Преподавательница Киево-Могилянской академии, литературовед и феминистка, Вера Павловна делает все, чтобы украинская литература перестала быть «литературой бюстов» — забронзовелых погрудных портретов без тела и личной жизни. И готова способствовать сотворению новой основы украинской культурной идентичности, возврату в современную культурную память многих забытых фактов нашей литературной истории.

— Вера Павловна, в одной из киевских газет до сих пор идет дискуссия по поводу вашей статьи относительно преподавания украинской литературы в школе...

— Действительно до сих пор продолжается? Вы меня удивили. Был конкретный повод, который меня очень разозлил и заставил высказаться. Но я уже не раз в шутку, конечно, предлагала запретить на несколько лет изучение украинской литературы в школе. У меня нелегкий опыт с собственным сыном, я очень страдала от того, что ему рассказывали в школе о литературе.

А если серьезно, это проблема канона. Мое поколение студентов-украинистов имело комплекс неполноценности. Была великая русская литература. Была великая английская литература. Были великие литературы, а украинская к ним, очевидно, не относилась, она позиционировалась как литература второго ряда. У нас не было в каноне почти никого, кого мы сейчас считаем классиками. Не было Хвылевого, Винниченко, Домонтовича, Костецкого, лучших произведений Мыколы Кулиша... А те, кто был, представляли часто далеко не самыми лучшими произведениями или делались неадекватные акценты: даже в «Лісовій пісні» Леси Украинки искали классовую борьбу.

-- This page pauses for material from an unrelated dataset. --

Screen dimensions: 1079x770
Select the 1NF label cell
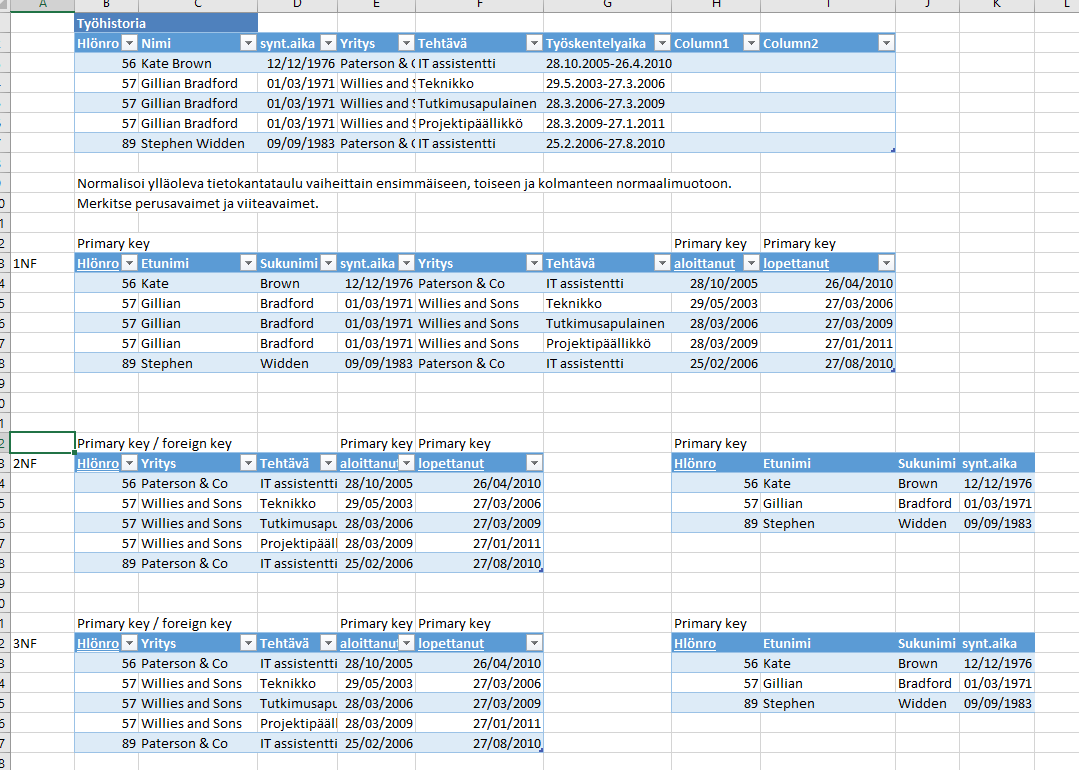click(x=41, y=263)
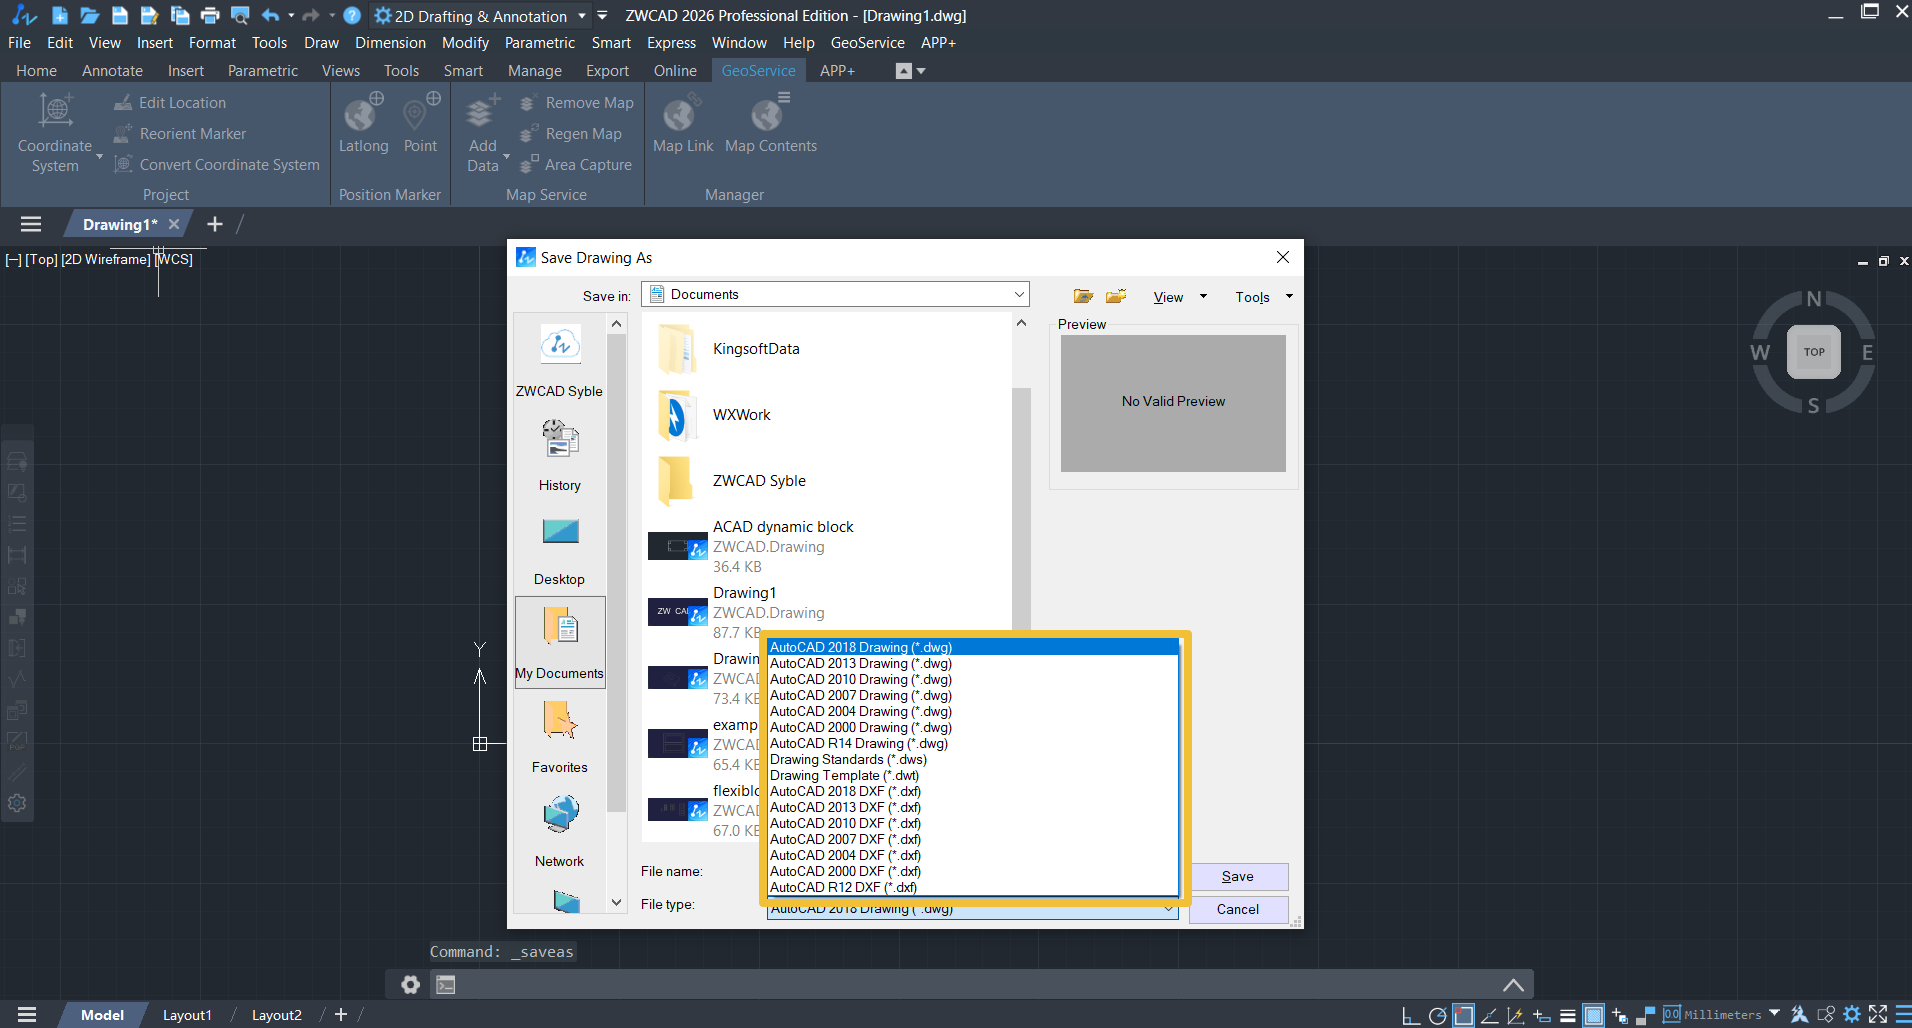Open the Tools dropdown in save dialog

coord(1263,297)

Здесь очень показательна портретность, иконография — вспомните свой учебник по украинской литературе! Да и совсем недавно я видела довольно новое издание Ольги Кобылянской со смешной иллюстрацией: в книге повести «Царівна» и «Людина» феминистические модернистские тексты, а на обложке портрет Кобылянской в крестьянском бабьем платке. При том, что Кобылянская любила фотографироваться, у нее есть очень красивые фото в элегантных платьях, но выбрали именно этот портрет. Или Марко Вовчок — из этой эмансипированной женщины, сердцеедки, писательницы с европейской славой делали эдакую тетку с косой, писавшую о горпинах.

— Разве до сих пор ничего не изменилось?

— К счастью, за последние пятнадцать лет, не знаю, осознаем мы это или нет, но изменения произошли. Очень легко, мы даже не заметили, выпал из канона, например, Корнейчук, или еще кто-то, кого раньше изучали; они просто улетучились, исчезли. Взамен появились действительно писатели первого ряда, такие как Мыкола Хвылевый или Валерьян Пидмогильный. Мы начали иначе читать нашу классику: думаю, сегодня Марко Вовчок интереснее как не обличитель «людей несытых», по словам Шевченко, а, как говорил когда-то Домонтович, «Моцарт любовных историй». В нее влюблялись все мужчины, встречавшиеся на ее пути!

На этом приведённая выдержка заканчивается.